Meet Matt Palazzolo, one of the creators of the web series Bloomers.

Matt Palazzolo: ’I try to pick projects that I feel contribute to the world in some way… that will somehow make someone’s life better.’

Matt Palazzolo: ’I try to pick projects that I feel contribute to the world in some way… that will somehow make someone’s life better.’

Matt is an actor, screenwriter, filmmaker, and director based in Los Angeles. He is best known for originating the role of Fever, a street prostitute in the NAACP Award-winning musical City Kid. He has been recognised for his performance in the indie feature film You Should Meet My Son and recently finished filming the lead in superhero film Real Heroes. Matt is an LGBT activist, and serves on the City of West Hollywood Lesbian & Gay Advisory Board. In 2010, Matt wrote and directed a PSA that starred George Takei and husband Brad Altman, to encourage same-sex couples to fill out the census.

Bloomers, an award-winning web series, is about a diverse group of friends finding new ways to love, work and laugh in downtown Los Angeles. The characters are rich and nuanced, and the series deals with a variety of social issues by examining their lives, like Matt’s young gay man, Brooke, or co-star Swati Kapila’s Joanna, a young Muslim woman who struggles with observing her faith in modern America. The series is running a crowdfunding campaign for its third season.

Matt is currently writing Season 3 of Bloomers, which will be full of surprises for the viewers. We caught up with Matt to find out what else the talented rising star was up to.

Tell us about yourself. Where did you grow up? What’s your background?

I was born and raised in Fremont, CA – it’s a suburb in the San Francisco Bay Area. Fremont is a very culturally and ethnically diverse town. I was born to a half-Filipino, half-Italian household. Fremont also happens to be home to the largest population of Afghan-Americans in the US.

When did you know you wanted to be a filmmaker?

I knew I wanted to be an actor at around age 8. I knew I wanted to be a filmmaker at age 16 when I wrote my first feature screenplay, which I then produced with my friends during our senior year of high school. Don’t ask for a clip as it’s exactly what you would expect from a first-time teenage filmmaker. [laughs] I moved to Los Angeles when I was 17 to both go to UCLA and also to pursue my career in acting and filmmaking. I’ve been here ever since 2002.

Describe your state of mind just before your very first screening.

It’s funny. I always get nervous at screenings. Before it was more about worrying what the audience would think about my talent or product. Now it’s more like… I just hope I put something useful and good into the world.

Can you give us an insight into how you pick and choose your projects? 

I try to pick projects that I feel contribute to the world in some way… that will somehow make someone’s life better.

Do you feel that you’ve had creative control in your previous projects?

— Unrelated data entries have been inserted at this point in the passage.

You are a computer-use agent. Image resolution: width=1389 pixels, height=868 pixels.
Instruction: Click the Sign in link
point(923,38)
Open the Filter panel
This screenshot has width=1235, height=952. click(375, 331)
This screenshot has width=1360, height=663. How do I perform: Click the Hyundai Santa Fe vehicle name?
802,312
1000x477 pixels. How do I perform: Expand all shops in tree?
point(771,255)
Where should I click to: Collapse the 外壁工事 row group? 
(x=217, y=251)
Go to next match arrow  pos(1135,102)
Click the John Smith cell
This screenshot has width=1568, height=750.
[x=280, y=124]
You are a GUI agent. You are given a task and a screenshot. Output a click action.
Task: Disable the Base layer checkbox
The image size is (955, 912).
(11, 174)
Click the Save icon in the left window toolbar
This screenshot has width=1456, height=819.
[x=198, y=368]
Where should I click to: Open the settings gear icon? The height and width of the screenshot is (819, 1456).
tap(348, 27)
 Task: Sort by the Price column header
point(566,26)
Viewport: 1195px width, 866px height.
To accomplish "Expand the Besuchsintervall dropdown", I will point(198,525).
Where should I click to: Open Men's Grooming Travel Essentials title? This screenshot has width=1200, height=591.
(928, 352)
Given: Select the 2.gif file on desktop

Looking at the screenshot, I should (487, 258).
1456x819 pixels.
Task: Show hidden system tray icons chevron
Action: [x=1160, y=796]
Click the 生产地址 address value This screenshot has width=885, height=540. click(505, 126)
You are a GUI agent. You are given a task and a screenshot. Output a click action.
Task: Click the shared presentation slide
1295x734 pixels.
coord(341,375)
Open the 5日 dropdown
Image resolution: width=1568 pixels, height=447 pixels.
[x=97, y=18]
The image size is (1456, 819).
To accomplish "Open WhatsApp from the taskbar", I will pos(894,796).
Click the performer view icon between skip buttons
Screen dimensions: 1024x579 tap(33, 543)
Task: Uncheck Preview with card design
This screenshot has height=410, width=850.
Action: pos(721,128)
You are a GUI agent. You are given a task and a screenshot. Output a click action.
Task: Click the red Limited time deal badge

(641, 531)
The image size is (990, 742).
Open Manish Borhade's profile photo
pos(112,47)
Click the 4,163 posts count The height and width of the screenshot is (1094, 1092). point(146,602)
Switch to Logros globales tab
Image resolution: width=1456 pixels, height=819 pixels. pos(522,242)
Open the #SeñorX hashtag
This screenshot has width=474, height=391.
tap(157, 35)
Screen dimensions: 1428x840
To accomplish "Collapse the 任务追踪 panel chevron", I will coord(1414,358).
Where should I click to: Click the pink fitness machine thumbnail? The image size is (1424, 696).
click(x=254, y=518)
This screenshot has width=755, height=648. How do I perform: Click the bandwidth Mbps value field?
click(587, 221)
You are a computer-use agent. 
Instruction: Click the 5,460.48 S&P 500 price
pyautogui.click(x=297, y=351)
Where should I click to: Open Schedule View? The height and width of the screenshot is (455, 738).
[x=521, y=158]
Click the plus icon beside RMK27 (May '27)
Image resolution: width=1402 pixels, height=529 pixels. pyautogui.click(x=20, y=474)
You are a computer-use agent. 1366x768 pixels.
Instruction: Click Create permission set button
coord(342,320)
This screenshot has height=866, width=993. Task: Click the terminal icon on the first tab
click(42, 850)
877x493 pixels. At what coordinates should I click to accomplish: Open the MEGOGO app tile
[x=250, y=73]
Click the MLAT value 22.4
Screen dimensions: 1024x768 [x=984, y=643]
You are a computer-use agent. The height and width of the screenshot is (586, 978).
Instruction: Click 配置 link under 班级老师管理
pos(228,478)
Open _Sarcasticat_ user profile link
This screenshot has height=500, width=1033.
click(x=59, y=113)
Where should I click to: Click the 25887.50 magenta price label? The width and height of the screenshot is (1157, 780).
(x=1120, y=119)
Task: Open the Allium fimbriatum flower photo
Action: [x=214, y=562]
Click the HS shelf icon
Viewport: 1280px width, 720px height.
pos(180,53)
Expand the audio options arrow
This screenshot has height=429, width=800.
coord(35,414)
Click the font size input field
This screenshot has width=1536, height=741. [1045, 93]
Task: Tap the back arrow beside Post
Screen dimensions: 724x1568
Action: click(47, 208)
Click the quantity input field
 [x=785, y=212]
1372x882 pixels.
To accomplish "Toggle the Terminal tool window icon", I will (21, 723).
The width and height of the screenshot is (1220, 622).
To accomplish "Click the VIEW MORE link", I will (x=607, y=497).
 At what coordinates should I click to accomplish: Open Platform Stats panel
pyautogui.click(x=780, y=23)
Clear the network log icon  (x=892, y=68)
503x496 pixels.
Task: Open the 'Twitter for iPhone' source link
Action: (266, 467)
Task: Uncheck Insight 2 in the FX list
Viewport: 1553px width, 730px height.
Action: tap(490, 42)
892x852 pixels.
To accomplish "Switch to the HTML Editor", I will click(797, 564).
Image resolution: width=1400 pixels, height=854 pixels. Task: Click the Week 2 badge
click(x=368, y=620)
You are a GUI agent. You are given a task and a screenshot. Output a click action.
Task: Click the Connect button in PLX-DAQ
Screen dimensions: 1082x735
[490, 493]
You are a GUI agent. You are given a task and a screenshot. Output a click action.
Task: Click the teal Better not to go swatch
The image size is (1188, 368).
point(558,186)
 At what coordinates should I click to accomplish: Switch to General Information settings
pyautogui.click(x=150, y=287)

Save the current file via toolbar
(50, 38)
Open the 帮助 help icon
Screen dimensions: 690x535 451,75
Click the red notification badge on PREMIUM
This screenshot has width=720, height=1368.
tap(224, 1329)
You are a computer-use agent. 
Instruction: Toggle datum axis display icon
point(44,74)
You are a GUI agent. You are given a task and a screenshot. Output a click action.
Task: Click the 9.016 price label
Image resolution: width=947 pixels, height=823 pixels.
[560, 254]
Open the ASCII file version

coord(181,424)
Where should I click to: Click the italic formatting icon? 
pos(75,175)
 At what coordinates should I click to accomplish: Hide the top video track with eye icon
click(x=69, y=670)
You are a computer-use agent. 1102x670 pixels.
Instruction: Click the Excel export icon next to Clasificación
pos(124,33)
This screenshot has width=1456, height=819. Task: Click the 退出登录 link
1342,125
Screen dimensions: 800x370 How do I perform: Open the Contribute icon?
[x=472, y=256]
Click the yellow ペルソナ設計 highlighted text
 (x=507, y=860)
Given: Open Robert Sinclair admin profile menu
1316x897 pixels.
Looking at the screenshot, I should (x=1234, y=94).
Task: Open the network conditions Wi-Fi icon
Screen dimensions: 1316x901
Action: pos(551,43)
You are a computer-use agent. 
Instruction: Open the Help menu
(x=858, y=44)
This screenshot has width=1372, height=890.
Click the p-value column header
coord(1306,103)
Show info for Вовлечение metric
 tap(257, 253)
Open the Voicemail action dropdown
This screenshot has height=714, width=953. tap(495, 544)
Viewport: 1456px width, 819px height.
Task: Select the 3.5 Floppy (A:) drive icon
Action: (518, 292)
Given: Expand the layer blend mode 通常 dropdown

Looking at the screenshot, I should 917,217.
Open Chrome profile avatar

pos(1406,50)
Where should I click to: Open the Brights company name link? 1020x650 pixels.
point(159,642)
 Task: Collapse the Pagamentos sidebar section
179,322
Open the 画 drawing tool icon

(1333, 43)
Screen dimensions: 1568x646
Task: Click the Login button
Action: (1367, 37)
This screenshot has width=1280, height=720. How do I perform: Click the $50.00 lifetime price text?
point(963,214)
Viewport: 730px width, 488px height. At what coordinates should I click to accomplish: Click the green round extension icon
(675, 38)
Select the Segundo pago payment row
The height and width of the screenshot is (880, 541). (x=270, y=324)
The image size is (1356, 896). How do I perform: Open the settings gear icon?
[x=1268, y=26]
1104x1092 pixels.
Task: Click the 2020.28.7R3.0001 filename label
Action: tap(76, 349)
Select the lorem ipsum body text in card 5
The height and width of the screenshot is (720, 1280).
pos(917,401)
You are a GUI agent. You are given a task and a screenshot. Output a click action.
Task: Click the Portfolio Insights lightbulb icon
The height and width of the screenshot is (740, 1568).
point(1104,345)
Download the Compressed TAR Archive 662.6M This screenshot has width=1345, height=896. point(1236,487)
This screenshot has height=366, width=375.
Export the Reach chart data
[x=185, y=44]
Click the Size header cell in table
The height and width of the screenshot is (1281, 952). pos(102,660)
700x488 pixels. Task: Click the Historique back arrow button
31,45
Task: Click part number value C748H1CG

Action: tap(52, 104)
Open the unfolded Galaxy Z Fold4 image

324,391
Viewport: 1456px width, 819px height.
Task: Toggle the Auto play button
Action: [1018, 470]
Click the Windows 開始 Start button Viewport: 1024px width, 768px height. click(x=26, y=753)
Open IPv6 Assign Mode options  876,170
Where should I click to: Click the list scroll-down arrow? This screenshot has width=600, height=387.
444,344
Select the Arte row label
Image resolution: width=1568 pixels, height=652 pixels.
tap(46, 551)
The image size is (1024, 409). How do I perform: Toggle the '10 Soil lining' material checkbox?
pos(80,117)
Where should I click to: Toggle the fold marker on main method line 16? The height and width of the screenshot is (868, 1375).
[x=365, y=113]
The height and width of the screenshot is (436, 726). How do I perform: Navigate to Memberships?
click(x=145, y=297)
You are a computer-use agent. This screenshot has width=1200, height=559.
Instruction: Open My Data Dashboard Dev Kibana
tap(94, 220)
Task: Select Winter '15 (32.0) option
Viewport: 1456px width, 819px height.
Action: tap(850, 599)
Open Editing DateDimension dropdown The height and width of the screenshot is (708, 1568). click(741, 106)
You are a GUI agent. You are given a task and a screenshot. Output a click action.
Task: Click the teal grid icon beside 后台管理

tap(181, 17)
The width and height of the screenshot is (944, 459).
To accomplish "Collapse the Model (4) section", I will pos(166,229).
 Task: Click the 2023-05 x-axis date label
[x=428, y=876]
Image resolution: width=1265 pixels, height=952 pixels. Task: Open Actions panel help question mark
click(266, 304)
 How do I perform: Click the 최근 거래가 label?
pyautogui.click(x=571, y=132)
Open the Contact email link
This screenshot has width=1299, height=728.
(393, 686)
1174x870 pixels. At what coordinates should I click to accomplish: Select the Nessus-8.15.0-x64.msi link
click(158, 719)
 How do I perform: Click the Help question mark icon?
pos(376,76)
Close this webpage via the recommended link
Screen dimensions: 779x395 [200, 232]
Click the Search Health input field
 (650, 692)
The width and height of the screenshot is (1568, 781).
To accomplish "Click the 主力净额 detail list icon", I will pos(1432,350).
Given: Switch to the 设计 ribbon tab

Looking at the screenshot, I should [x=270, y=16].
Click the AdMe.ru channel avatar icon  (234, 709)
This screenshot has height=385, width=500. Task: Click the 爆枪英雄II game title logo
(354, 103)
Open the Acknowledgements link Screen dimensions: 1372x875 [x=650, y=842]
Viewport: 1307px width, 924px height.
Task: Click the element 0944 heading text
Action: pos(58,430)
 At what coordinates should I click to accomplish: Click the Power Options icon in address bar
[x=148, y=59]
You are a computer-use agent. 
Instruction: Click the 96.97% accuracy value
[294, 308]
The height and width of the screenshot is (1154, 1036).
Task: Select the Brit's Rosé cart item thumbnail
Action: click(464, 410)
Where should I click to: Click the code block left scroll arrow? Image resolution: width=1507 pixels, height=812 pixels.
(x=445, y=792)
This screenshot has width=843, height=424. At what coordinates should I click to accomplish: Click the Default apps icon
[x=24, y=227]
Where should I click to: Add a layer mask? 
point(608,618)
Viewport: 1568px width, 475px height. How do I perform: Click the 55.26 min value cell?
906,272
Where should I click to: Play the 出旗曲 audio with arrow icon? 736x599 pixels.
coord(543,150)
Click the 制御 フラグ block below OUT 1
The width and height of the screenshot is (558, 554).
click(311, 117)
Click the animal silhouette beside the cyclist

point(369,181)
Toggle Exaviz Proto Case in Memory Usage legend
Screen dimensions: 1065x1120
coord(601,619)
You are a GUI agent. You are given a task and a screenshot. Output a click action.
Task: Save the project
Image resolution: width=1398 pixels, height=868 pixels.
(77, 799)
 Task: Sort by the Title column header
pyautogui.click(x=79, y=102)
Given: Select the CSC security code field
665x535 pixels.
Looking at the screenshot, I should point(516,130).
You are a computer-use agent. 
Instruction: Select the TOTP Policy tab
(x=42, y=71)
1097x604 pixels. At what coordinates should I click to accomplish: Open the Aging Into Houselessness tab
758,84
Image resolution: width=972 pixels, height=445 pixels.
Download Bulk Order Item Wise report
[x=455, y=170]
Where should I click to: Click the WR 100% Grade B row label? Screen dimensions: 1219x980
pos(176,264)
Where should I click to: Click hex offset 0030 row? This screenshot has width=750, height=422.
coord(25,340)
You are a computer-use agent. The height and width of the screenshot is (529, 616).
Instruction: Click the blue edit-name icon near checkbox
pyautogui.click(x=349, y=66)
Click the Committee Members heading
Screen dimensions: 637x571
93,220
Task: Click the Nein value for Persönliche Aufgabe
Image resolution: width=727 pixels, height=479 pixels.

With my show Bloomers, it’s quite nice. When you make something for the internet you don’t have to answer to anyone so the producing team and I always maintain complete control. It allows us to tell stories that we think are worth sharing rather than creating something for the sake of attracting a lot of viewers. Low-budget filmmaking is a double-edged sword. You don’t get paid, but it’s very rewarding artistically.

What did you learn from those projects?

Talent doesn’t make a project successful or rewarding. Hard work and team work do.

Which was the most difficult character to cast throughout your career?

Actually, the most difficult character to cast in any project I have ever produced was Joanna, our Muslim character in Bloomers. The six other lead characters of the show were cast by asking actor friends we were familiar with. Joanna was the only character who we actually held auditions for. We lucked out when we cast Swati Kapila. She has an incredible honesty to her which does the character justice. It’s challenging to play a character when going in you know that a lot of viewers may disapprove of or not like the character.

The first two seasons of Bloomers have been a major success, so can we expect a third season in the near future?

The next project in line is season 3 of Bloomers! We just launched an Indiegogo campaign to raise $75K to make the next season.

How did you get the idea of doing the series Bloomers? Was it an inspiration?

My producing partner and Bloomers co-star Fernanda Espíndola and I were trying to think of a project to make together – it had to be something fairly easy to shoot in LA and that we could film with the involvement of our friends – so of course we decided to make a show about friends in LA. As for how each storyline and characters has developed, it has all been sourced from my own life and the lives of my friends. There’s so much richness in every life around us so as a writer I never feel I have to look too far.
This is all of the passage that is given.